--- Brief ---
Wherever the string "blue" appears in the listing, copy that line.
=== Begin Enclosure ===
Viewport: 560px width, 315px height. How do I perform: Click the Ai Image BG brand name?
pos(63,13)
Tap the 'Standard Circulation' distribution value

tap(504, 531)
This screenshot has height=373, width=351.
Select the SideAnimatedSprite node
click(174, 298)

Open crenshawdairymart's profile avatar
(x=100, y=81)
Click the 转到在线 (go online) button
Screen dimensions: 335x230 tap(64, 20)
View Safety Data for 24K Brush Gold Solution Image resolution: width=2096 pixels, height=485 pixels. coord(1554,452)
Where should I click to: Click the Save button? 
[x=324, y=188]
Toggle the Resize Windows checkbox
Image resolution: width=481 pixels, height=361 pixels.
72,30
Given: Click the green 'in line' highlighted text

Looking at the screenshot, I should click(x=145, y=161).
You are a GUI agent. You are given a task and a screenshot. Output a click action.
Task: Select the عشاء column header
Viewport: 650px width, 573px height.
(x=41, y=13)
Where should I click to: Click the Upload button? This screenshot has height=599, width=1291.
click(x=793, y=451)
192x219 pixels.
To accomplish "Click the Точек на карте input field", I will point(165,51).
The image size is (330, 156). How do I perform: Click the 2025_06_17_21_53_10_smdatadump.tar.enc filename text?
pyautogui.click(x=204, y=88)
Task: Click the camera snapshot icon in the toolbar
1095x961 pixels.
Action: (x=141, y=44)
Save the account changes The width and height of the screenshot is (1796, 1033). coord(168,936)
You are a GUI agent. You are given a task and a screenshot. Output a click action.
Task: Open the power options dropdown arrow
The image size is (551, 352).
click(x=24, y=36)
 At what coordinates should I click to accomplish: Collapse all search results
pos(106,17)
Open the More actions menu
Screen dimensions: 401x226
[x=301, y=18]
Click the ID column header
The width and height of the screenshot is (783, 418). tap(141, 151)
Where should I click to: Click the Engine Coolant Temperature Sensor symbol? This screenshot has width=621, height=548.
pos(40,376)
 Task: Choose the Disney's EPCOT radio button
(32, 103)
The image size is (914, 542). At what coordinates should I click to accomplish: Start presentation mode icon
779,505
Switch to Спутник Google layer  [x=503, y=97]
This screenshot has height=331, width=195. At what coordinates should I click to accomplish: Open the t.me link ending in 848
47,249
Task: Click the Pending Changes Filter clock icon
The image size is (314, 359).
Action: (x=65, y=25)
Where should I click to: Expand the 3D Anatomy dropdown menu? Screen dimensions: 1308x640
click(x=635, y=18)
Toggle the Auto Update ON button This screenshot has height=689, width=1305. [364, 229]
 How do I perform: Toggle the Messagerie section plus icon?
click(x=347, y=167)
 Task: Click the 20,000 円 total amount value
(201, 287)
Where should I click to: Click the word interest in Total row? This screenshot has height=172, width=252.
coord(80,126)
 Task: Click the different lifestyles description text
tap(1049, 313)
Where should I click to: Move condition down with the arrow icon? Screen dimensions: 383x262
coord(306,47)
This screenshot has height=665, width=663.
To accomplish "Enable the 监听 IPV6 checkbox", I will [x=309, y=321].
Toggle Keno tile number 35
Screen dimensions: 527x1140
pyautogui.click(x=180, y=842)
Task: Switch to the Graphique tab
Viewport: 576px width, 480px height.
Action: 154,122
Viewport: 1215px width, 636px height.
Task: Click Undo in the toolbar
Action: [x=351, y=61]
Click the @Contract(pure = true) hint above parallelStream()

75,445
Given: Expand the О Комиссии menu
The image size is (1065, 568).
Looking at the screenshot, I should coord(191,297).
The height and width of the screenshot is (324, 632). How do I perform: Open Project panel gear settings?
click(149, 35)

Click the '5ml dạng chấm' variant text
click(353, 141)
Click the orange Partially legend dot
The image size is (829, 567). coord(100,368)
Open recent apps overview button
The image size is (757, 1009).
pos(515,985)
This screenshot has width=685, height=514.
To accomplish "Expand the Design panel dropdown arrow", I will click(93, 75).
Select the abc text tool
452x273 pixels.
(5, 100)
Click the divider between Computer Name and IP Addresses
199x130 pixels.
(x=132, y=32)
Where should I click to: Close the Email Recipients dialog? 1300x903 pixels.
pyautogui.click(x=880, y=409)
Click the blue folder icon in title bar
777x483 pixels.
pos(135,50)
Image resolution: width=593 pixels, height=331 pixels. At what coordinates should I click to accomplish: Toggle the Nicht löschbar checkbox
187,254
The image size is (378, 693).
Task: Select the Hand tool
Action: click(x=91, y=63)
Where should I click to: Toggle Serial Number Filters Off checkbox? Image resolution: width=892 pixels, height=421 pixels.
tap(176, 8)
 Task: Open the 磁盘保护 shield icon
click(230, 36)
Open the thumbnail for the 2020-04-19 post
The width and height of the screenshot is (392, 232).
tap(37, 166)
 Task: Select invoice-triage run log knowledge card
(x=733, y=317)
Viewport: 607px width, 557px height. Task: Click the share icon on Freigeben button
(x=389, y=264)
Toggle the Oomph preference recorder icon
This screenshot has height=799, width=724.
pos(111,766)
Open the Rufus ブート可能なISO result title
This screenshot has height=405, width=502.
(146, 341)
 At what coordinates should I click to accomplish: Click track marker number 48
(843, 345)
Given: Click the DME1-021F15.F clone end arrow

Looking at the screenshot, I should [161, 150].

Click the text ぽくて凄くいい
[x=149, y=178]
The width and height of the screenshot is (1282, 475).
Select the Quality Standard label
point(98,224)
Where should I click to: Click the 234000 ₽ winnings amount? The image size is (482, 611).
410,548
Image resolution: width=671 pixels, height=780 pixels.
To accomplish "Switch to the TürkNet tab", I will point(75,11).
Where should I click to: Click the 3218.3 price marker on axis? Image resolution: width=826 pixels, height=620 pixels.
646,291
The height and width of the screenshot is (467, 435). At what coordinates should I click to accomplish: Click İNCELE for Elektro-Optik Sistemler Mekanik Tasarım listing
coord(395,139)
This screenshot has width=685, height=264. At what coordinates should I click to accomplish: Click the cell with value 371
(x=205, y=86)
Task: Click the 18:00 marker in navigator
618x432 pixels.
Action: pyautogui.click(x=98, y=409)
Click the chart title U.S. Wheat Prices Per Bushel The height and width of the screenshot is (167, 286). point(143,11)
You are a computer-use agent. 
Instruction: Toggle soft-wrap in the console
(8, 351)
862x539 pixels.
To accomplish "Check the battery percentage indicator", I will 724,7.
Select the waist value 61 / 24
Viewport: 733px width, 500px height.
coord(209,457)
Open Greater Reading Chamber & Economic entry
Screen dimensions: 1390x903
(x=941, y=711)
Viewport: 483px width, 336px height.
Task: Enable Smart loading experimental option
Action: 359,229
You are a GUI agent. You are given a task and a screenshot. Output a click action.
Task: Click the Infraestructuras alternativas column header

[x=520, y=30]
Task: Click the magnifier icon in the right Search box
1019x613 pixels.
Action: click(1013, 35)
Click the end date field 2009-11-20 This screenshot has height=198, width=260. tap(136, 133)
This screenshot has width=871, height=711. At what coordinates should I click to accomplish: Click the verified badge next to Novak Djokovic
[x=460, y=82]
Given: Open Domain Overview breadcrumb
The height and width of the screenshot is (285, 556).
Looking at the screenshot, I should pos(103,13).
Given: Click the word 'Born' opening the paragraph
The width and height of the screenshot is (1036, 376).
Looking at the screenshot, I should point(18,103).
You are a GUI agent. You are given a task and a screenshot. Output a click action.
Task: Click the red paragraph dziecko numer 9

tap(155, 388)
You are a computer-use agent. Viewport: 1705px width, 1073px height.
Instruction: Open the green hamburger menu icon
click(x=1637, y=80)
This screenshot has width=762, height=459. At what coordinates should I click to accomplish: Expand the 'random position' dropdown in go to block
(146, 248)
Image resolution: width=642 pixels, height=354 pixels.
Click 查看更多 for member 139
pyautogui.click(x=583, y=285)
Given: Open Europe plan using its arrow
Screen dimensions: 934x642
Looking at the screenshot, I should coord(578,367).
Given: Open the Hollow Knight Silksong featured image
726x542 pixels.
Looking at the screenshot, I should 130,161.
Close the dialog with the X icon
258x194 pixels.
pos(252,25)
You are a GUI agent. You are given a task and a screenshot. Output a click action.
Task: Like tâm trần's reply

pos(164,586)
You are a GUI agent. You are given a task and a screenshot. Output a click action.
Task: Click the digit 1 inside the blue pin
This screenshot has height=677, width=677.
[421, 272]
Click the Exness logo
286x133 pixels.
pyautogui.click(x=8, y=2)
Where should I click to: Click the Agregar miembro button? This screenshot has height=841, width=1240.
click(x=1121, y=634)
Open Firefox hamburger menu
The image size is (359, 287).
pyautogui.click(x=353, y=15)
=== End Enclosure ===
--- Task response ---
Click the blue folder icon in title bar
Task: Click the digit 1 inside the blue pin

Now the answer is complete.